• **TASK REQUIREMENTS**:
From the data that follows, report the number of lines including "heading", and only that number.

──────────────────────────────

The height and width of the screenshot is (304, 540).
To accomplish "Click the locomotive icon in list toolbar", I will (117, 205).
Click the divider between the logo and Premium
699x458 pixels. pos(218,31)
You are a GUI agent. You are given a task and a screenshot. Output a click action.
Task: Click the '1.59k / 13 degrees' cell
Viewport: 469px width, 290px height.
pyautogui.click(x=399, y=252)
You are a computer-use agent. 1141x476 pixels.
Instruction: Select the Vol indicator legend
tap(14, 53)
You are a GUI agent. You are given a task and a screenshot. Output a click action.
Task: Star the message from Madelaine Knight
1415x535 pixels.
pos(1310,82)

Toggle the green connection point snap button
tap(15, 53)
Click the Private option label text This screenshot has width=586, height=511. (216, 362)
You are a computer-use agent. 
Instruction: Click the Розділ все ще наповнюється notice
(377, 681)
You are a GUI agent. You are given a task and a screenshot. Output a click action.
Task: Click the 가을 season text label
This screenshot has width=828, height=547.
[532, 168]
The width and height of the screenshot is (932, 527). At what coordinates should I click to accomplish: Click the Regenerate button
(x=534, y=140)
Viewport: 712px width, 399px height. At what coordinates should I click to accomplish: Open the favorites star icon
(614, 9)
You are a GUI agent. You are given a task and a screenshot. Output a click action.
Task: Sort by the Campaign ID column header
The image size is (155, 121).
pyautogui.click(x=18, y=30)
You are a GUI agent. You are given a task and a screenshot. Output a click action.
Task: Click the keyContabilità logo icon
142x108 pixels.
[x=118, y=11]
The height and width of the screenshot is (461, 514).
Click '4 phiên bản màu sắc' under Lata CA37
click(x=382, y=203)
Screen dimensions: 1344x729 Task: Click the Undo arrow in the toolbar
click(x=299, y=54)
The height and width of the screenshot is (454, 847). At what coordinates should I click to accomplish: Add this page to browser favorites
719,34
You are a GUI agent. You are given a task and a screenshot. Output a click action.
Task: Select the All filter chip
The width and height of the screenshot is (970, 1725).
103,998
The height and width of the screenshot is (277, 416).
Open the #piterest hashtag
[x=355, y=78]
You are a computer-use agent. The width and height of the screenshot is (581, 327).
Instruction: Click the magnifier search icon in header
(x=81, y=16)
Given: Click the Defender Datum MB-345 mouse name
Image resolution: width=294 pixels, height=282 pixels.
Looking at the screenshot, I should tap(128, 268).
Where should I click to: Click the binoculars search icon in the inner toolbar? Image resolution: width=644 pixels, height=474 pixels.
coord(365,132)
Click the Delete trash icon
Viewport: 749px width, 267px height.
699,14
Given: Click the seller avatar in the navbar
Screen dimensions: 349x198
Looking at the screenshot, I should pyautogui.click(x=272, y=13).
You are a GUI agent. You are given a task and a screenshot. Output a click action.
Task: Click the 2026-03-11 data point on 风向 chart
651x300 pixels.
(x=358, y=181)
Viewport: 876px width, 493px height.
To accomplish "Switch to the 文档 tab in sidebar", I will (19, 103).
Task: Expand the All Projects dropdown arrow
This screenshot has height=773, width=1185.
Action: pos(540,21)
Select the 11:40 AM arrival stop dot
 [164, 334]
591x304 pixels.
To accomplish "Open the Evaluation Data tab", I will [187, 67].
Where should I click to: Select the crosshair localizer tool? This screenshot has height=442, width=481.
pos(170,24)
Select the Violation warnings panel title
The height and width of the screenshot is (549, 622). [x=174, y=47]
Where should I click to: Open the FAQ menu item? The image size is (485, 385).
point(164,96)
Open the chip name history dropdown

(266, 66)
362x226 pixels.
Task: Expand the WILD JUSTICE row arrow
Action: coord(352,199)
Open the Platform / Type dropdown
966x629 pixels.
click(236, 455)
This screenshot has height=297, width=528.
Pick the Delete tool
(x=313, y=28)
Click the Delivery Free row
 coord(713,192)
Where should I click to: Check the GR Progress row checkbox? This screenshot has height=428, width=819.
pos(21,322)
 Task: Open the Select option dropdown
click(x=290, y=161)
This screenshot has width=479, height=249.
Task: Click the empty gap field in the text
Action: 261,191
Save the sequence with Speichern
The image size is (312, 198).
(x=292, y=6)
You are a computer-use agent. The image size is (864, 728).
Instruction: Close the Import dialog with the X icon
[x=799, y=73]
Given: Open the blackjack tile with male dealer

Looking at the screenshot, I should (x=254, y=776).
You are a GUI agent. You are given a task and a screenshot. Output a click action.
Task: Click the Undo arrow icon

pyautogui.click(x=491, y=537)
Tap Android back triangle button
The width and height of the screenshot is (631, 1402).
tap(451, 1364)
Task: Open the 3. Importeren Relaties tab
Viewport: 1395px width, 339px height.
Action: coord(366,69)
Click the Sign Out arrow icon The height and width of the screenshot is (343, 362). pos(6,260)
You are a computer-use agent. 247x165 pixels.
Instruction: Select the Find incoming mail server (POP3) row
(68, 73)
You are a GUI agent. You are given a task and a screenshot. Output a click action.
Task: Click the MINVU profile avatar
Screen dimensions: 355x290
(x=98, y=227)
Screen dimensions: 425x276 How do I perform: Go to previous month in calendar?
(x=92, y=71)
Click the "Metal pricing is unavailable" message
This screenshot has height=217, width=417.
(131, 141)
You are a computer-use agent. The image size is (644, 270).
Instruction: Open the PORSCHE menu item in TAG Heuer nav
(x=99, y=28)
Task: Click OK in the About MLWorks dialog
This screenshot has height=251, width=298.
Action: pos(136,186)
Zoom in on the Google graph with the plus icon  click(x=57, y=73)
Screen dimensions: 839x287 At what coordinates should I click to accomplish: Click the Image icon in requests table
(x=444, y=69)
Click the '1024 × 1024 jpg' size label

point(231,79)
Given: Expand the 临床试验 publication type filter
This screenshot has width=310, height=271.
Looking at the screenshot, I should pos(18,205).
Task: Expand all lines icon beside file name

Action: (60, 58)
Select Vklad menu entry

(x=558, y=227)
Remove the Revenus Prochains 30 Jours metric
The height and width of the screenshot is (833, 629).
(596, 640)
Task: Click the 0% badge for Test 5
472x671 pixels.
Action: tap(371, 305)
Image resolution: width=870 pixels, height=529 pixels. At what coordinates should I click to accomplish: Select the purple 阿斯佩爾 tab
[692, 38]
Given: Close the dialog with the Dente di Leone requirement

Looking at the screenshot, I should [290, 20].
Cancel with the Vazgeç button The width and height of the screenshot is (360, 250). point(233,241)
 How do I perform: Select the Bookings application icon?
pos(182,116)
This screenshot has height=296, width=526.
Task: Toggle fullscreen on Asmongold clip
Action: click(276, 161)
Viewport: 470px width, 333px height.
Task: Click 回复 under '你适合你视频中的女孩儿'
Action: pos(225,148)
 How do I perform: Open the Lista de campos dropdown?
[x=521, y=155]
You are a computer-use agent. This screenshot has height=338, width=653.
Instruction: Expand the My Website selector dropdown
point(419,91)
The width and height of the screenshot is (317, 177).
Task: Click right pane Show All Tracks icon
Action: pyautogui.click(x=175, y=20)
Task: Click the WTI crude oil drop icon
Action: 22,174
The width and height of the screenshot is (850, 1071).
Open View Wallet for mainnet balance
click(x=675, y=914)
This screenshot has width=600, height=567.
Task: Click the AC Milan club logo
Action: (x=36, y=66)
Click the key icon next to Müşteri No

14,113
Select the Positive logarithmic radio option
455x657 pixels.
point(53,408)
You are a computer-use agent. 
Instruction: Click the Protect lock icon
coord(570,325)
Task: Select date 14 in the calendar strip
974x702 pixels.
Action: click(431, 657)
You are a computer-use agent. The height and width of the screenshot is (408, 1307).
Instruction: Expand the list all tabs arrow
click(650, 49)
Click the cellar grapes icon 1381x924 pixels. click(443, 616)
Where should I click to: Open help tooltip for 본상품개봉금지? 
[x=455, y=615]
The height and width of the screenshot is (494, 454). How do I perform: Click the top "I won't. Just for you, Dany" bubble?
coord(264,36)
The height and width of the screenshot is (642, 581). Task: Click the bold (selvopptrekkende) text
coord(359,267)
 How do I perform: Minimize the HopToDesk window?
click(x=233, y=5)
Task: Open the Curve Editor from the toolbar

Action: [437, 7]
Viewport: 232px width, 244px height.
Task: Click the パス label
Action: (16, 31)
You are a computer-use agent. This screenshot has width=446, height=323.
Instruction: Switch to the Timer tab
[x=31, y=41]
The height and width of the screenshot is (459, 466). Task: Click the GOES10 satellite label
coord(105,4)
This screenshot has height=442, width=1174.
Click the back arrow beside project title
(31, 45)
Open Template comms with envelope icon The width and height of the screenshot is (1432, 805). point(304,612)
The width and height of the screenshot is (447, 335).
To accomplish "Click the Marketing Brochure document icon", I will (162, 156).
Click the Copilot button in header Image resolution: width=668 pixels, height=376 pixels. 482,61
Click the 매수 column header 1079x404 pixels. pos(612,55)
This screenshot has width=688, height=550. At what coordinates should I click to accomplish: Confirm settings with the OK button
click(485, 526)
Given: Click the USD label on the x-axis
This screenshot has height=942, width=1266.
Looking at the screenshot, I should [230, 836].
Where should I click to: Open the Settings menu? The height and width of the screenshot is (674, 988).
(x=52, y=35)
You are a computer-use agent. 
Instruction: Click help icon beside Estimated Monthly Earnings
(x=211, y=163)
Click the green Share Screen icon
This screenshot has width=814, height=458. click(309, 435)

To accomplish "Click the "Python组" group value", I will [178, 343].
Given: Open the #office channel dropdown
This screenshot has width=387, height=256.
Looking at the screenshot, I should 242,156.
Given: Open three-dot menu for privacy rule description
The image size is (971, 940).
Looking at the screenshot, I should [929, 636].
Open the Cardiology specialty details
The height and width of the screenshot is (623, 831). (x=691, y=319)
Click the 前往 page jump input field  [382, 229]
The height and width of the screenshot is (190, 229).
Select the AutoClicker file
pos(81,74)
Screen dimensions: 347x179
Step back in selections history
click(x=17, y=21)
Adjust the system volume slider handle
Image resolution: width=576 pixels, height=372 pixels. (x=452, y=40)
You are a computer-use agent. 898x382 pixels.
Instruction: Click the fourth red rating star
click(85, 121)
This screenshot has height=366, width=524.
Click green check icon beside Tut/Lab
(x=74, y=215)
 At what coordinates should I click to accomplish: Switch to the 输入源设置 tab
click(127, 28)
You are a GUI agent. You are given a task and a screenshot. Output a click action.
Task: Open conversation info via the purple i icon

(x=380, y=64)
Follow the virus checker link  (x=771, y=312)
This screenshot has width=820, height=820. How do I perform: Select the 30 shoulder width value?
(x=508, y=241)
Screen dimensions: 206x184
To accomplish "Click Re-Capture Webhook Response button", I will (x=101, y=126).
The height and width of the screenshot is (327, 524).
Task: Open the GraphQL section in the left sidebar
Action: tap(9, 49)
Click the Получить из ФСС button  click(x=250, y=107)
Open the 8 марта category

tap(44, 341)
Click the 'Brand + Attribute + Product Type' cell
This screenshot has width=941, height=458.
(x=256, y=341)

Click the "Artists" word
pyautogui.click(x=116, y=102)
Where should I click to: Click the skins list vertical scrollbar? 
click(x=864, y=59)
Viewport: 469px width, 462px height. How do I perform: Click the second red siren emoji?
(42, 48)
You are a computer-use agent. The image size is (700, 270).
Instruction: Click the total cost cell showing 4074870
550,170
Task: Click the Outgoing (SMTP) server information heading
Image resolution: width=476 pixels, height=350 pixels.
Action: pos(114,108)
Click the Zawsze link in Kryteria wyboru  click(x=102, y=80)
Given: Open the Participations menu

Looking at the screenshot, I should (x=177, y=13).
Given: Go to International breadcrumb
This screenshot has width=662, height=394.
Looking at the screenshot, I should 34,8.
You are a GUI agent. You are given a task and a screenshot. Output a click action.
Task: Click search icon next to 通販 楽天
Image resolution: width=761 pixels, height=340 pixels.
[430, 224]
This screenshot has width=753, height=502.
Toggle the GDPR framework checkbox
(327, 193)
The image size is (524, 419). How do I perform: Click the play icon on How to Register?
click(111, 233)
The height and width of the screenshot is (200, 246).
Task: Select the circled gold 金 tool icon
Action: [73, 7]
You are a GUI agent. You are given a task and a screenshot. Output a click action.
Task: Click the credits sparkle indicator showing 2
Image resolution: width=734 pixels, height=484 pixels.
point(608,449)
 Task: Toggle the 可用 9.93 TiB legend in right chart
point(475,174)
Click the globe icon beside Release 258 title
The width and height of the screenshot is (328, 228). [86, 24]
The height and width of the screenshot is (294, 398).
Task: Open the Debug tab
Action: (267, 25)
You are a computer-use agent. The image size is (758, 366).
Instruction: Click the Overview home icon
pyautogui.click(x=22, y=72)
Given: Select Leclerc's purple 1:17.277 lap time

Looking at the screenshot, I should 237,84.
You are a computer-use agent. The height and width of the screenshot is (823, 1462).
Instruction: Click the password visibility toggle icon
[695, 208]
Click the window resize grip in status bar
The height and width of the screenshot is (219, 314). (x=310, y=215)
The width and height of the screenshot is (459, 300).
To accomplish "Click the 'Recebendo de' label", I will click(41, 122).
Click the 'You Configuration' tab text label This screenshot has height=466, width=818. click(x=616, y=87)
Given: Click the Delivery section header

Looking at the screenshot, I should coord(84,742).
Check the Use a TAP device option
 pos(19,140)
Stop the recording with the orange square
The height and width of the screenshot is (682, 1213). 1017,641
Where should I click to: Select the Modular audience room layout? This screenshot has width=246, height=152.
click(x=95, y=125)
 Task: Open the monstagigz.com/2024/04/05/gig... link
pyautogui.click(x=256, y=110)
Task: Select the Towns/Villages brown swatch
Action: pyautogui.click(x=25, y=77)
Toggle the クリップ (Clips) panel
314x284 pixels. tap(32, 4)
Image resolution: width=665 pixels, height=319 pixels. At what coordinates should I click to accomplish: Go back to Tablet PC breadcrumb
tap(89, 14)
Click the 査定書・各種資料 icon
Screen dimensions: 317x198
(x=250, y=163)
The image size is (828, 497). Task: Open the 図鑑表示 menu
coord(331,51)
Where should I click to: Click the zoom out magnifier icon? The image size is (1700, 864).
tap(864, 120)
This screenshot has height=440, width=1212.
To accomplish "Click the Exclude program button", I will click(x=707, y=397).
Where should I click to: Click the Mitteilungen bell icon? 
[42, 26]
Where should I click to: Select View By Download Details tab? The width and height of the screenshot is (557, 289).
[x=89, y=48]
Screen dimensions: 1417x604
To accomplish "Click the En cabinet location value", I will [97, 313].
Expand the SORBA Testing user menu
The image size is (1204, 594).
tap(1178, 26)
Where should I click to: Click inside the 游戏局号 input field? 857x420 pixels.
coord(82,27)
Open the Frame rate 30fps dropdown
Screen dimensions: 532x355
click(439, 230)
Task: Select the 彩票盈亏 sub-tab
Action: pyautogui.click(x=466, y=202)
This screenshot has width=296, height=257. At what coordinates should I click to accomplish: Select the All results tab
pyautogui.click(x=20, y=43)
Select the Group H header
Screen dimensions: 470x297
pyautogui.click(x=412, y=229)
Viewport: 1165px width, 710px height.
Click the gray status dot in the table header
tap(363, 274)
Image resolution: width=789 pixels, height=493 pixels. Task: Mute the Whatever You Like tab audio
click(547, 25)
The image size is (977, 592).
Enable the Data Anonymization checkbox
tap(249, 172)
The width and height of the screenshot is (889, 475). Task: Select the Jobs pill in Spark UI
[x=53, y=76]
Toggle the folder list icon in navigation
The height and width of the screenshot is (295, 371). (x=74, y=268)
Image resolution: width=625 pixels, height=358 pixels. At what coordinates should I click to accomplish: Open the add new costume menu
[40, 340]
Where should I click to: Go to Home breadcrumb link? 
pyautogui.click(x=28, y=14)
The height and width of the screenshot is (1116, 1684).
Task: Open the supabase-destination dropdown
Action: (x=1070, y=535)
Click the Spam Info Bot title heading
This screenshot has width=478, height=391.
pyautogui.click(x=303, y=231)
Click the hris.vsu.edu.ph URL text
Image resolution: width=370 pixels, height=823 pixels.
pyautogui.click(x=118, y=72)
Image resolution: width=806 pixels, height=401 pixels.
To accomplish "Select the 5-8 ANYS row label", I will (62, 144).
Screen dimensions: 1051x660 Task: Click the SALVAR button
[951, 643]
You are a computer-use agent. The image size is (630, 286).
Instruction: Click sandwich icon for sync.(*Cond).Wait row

──────────────────────────────

• **RESULT FOR THIS EXERCISE**:
2